Na koniec Damian Knura dodaje, że mógł narazić się Kazimierzowi Kitlińskiemu, gdy ten odchodził z PKS. – Przed samym odejściem złożył on pismo do spółki, w którym pytał czy będzie mu wypłacane wynagrodzenie z tytułu zakazu podjęcia działalności konkurencyjnej. Odmówiłem, uważałem, że pan Kitliński przeszedł w stan spoczynku – dodaje prezes PKS. Jednocześnie Damian Knura zastanawia się, czy listu Kitlińskiego nie należy traktować właśnie jako prywatnej zemsty, wymierzonej tuż przed ogłoszeniem konkursu na wybór prezesa PKS w Raciborzu.
Wojtek Żołneczko
Nowe autobusy
15 maja starosta raciborski Grzegorz Swoboda rozstrzygnął przetarg na zakup autobusów dla raciborskiego PKS–u. W przetargu złożono tylko jedną ofertę. Firma ABP Bus&Coach ze Słupska jest gotowa dostarczyć PKS–owi 10 fabrycznie nowych, niskoemisyjnych autobusów wraz z wyposażeniem. Wartość oferty to 9,440 mln zł. Inwestycja jest współfinansowana ze środków unijnych.
Umowa z Eko–Oknami, plany wejścia na rynek kędzierzyński
PKS w Raciborzu zakończył 2018 rok stratą w wysokości 301 tys. zł. Po pierwszym kwartale tego roku spółka wypracowała 100 tys. zł zysku. To efekt współpracy z Eko–Oknami w zakresie dowozu pracowników oraz wsparcia finansowego ze strony gmin powiatu raciborskiego, które zdecydowały się dotować nierentowne kursy na swoim terenie. Sposobem na zwiększenie przychodów ma być również wejście na rynek w województwie opolskim, gdzie działalność przewozową zakończyła firma Arriva.

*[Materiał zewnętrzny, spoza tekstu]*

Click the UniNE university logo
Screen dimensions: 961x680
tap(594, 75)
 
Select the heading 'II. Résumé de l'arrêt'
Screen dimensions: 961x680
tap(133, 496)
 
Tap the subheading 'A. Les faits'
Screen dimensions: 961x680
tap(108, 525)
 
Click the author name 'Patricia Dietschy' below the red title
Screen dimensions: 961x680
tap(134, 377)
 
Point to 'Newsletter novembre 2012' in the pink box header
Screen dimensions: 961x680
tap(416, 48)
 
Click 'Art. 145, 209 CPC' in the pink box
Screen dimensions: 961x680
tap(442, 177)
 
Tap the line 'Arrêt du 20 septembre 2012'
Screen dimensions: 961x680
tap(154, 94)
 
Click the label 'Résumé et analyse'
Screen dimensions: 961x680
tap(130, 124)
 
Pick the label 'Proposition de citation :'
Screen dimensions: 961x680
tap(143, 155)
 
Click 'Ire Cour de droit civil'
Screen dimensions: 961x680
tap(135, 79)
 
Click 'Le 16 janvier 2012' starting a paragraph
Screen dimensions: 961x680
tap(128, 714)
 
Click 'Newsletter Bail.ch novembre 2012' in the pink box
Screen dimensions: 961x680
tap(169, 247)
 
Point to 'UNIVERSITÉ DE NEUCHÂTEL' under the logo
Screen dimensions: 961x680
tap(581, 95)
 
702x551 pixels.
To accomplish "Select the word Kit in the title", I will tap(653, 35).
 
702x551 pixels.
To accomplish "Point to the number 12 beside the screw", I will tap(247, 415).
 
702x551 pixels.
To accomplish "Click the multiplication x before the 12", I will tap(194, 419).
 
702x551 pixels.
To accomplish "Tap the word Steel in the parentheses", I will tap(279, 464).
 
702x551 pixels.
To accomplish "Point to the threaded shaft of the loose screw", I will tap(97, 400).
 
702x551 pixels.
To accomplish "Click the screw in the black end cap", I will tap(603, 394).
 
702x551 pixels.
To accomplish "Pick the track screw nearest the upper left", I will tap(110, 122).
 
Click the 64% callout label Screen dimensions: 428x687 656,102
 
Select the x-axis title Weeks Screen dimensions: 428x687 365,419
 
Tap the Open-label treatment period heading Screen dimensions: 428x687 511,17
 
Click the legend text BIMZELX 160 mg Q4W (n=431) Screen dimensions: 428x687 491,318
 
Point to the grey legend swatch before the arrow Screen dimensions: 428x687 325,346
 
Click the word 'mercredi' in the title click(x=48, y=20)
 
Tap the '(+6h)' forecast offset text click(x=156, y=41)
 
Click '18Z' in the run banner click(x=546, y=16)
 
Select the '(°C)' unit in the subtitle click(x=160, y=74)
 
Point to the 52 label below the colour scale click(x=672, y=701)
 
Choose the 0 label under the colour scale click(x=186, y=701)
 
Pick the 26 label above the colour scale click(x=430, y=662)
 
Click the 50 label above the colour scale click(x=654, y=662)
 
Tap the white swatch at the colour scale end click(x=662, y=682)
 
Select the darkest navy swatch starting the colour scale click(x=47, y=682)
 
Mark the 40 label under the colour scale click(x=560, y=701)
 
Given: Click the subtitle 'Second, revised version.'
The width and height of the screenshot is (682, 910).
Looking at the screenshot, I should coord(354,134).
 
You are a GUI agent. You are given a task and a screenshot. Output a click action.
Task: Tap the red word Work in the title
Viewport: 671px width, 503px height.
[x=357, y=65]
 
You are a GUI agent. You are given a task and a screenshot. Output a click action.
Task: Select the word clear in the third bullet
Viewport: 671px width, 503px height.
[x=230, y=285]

– Przejęcie rynku po Arrivie nie może się odbyć na zasadach komercyjnych, bo ten rynek był nierentowny. W tej chwili powiat kędzierzyńsko–kozielski rozpoczął działania na rzecz organizacji transportu, na takich samych zasadach jak w powiecie raciborskim oraz wodzisławskim. Wszystko zależy od współpracy powiatu z gminami. Pomiędzy starostą a włodarzami gmin kozielskich trwają intensywne negocjacje, niestety nie zapadły jeszcze konkretne decyzje. W ciągu sześciu tygodni muszą zdecydować, w którym kierunku pójdą. Uczestniczymy w tych spotkaniach wspólnie z firmą GTV, bo nie bylibyśmy w stanie sami obsłużyć tego rynku. Jeżeli uda się dokończyć wszystkie negocjacje, to myślę, że wspólnymi siłami będziemy w stanie ten rynek ogarnąć – mówi Damian Knura, prezes PKS w Raciborzu.